Every line of the listing that holds the word "legend" should be returned.

• STUDY MATERIAL:

»»

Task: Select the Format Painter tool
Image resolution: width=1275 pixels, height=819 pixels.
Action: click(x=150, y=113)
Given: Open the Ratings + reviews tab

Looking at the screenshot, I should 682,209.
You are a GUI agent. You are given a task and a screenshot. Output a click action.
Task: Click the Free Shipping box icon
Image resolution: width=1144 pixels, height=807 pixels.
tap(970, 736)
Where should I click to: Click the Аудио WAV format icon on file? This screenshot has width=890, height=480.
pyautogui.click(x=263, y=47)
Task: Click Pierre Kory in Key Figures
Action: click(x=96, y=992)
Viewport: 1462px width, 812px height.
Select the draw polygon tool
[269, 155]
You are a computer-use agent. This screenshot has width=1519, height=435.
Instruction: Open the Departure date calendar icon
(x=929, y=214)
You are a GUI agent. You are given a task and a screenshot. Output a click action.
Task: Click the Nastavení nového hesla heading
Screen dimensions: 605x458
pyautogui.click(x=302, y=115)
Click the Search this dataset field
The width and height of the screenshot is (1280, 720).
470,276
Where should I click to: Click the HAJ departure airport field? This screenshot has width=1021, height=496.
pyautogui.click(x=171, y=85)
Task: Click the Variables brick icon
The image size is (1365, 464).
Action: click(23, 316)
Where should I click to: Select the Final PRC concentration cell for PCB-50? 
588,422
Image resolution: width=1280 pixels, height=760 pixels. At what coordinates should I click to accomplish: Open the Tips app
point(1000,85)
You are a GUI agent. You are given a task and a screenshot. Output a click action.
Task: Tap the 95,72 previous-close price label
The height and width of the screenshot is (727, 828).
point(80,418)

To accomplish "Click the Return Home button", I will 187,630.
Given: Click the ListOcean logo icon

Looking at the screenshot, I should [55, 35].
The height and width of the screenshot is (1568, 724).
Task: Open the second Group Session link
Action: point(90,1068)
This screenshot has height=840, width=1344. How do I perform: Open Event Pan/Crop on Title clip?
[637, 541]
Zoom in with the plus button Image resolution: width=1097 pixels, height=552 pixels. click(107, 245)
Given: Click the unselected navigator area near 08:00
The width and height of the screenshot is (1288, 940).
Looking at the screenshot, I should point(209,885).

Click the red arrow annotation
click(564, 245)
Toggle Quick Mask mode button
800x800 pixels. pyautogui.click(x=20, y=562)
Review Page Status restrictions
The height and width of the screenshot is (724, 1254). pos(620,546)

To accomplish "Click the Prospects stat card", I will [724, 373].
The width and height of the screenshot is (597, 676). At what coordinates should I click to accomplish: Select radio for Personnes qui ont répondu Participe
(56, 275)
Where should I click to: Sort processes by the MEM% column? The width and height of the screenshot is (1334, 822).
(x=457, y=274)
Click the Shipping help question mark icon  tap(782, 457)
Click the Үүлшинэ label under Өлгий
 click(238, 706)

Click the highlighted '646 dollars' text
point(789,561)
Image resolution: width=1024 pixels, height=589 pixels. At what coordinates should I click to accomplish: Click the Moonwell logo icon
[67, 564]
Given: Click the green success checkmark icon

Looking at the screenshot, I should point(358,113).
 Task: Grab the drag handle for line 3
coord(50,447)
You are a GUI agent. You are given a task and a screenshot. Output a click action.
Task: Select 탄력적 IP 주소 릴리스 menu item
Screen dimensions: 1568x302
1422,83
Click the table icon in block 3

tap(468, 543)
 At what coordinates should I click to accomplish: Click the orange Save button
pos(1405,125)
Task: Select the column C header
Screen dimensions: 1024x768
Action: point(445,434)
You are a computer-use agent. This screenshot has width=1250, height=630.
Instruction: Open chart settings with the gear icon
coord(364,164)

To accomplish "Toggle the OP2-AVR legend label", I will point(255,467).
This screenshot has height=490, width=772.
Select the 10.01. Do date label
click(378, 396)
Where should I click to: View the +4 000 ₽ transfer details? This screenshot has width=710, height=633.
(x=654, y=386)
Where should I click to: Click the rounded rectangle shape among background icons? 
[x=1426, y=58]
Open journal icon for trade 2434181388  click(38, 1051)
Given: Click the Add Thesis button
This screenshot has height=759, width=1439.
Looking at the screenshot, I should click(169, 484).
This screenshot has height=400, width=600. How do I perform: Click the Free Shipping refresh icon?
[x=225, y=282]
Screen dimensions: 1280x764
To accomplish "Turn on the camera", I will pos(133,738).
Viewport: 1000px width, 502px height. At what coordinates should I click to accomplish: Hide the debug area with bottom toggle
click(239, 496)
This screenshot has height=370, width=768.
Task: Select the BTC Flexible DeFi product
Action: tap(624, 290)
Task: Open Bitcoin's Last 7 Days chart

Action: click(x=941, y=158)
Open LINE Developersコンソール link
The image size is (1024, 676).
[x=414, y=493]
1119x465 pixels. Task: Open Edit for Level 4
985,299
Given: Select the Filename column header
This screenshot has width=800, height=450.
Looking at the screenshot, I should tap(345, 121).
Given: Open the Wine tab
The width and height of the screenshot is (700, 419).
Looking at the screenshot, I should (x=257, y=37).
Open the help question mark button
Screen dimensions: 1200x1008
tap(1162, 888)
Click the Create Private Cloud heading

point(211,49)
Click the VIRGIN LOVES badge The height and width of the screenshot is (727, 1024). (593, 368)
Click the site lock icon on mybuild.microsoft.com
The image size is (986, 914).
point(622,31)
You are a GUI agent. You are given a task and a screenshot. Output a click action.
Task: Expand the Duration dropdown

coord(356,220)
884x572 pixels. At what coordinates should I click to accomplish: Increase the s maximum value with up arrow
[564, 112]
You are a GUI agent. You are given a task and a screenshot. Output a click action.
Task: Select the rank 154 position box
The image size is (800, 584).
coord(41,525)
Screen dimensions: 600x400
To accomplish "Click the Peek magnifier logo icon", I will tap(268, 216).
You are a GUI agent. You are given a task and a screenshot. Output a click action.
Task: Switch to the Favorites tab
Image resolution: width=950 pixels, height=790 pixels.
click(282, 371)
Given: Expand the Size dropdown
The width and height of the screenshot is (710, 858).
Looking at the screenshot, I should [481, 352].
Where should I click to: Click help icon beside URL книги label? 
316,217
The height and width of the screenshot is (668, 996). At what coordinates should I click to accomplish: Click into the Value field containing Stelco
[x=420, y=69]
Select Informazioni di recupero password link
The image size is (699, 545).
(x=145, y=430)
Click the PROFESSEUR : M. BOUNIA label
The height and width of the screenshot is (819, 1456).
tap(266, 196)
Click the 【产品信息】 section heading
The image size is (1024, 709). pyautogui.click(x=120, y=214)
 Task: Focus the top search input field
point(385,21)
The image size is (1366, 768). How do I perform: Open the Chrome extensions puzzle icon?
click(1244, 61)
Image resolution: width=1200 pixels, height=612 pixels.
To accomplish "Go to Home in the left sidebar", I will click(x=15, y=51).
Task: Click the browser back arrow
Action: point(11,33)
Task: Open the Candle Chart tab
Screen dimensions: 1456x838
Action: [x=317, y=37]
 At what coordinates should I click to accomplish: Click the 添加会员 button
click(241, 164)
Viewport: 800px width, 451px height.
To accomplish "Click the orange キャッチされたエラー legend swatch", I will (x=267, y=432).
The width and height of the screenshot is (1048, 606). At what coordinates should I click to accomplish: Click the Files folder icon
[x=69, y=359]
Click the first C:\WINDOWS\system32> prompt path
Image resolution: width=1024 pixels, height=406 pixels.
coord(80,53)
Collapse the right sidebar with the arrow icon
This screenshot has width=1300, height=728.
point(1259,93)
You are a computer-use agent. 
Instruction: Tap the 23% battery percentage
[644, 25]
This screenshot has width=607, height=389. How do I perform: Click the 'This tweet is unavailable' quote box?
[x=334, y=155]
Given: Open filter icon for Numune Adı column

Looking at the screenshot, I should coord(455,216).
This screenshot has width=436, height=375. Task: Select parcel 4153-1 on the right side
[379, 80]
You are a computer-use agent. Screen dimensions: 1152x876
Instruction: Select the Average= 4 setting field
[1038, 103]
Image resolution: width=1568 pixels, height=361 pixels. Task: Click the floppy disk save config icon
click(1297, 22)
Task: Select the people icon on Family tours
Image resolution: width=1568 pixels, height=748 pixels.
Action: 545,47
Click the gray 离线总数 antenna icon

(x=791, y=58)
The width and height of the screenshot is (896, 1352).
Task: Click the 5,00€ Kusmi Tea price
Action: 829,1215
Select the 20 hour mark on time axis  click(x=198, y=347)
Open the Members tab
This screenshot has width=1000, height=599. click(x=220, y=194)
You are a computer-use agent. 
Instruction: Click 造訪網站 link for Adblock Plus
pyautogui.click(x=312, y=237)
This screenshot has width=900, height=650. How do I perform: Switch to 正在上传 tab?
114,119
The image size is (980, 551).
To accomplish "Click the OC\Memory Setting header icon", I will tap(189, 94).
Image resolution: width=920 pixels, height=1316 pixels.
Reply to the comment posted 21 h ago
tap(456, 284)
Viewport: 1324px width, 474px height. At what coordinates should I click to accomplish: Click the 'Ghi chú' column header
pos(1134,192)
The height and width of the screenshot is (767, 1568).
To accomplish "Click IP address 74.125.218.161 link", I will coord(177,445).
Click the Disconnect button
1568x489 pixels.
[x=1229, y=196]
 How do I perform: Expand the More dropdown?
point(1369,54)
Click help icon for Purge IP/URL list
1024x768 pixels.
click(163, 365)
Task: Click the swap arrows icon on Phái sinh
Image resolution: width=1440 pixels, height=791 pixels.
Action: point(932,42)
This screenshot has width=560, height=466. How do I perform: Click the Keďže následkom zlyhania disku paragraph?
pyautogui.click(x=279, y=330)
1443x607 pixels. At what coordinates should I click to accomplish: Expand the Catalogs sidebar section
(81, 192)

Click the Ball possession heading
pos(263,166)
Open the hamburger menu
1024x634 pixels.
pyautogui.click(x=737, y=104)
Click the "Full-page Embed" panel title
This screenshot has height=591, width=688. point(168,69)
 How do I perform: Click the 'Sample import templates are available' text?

««

• REPLY TO THE EXERCISE:
To accomplish "Toggle the OP2-AVR legend label", I will point(255,467).
To accomplish "Click the orange キャッチされたエラー legend swatch", I will (x=267, y=432).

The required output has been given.